Ideias brilhantes e projetos inovadores que acabam engavetados pela falta de conhecimento técnico e pelo medo da papelada. Esse cenário, comum a muitos artistas, artesãos e coletivos independentes, foi o ponto central do último episódio do Podbee, apresentado por Gerson Brandão. A convidada, Sara Lyra — reconhecida autoridade em políticas públicas e gestão cultural na região —, trouxe um olhar prático e estratégico sobre como os fazedores de cultura podem romper as barreiras da informalidade e acessar recursos públicos legítimos.
Durante a entrevista, Sara trouxe uma perspectiva inovadora para acalmar os produtores que se assustam com as exigências dos processos de fomento, utilizando o universo dos games para ilustrar a situação.
“A burocracia não é um empecilho, ela é um chefe de fase exigente”, explicou a especialista. “Quem é gamer sabe que o personagem começa o jogo com poucas habilidades e vai evoluindo. O chefe de fase serve exatamente para testar se você adquiriu a musculatura necessária para avançar de nível. Na cultura é igual: os critérios existem porque lidamos com verba pública, e vencê-los é o que profissionaliza o artista.”
A força do Conselho e o perigo da ausência
Outro destaque do episódio foi o papel estratégico do Conselho Municipal de Cultura de Anchieta. Sendo um órgão deliberativo e consultivo, ele dita os rumos das verbas que entram no Fundo Municipal de Cultura por meio de repasses municipais, estaduais e federais.
Sara fez um alerta contundente sobre a baixa participação de classes tradicionais, como a música e o artesanato, nas inscrições de cadeiras do conselho. “Quando o fazedor de cultura não ocupa esses espaços, ele está deixando que terceiros pensem por ele. Se quem está na mesa não conhece a sua realidade diária, as decisões tomadas não vão refletir as suas necessidades”, pontuou.

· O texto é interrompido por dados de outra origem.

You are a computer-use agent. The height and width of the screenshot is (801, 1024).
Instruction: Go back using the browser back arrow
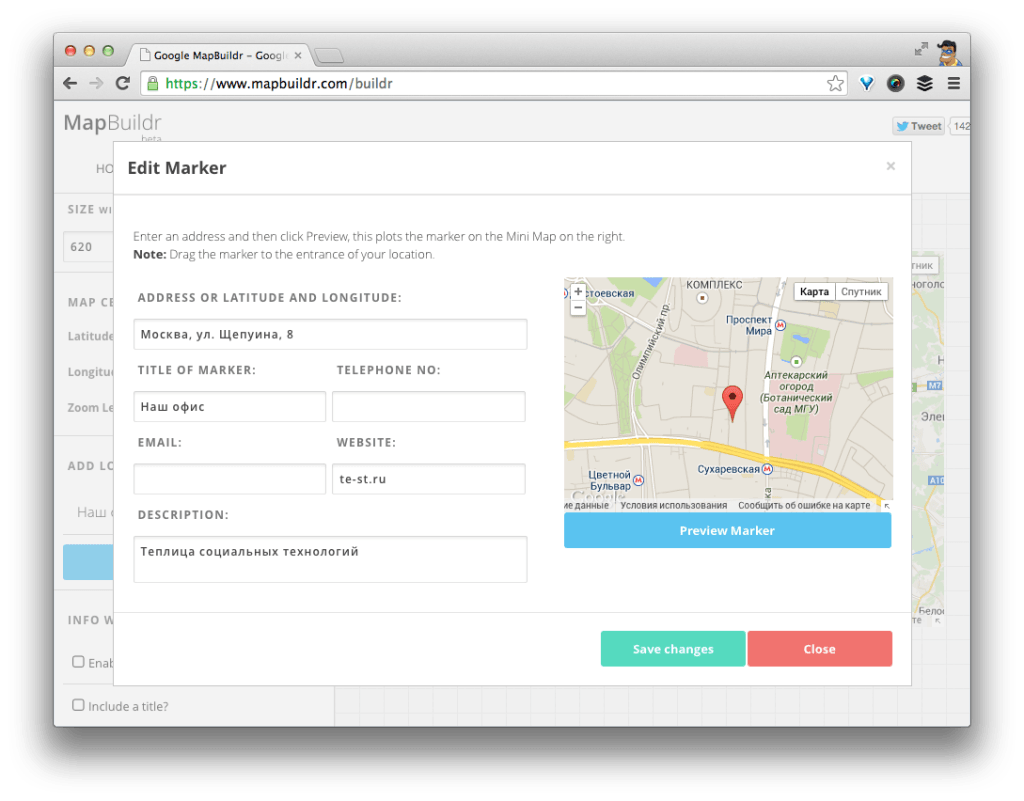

Portfólio perfeito e território próprio na internet
Na parte prática do programa, a gestora destrinchou os erros fatais que costumam desclassificar projetos em análises documentais. Ela diferenciou, de forma didática, o Currículo (relato cronológico) do Portfólio/Clipping (comprovação pública). Segundo ela, “selfies” em bastidores ou fotos guardadas na galeria do celular não servem como comprovação técnica para os avaliadores. O material precisa ter registro público — seja em redes sociais, jornais, links de apresentações ou declarações formais de contratantes.
Visando o futuro, Sara e a bancada do Podbee também debateram a necessidade de os artistas investirem em plataformas próprias, como sites profissionais.
“O Instagram e o YouTube são excelentes vitrines gratuitas, mas são terrenos alugados. Se uma plataforma dessa cai ou sua conta é hackeada, a memória do seu coletivo some. O site garante a propriedade da sua história, gera um backup seguro e entrega uma credibilidade incomparável para quem vai avaliar o seu projeto em um edital de grande porte”, ressaltou Sara Lyra.
O episódio completo, repleto de lições para o amadurecimento do mercado criativo local, já está disponível no canal oficial do Podbee no YouTube.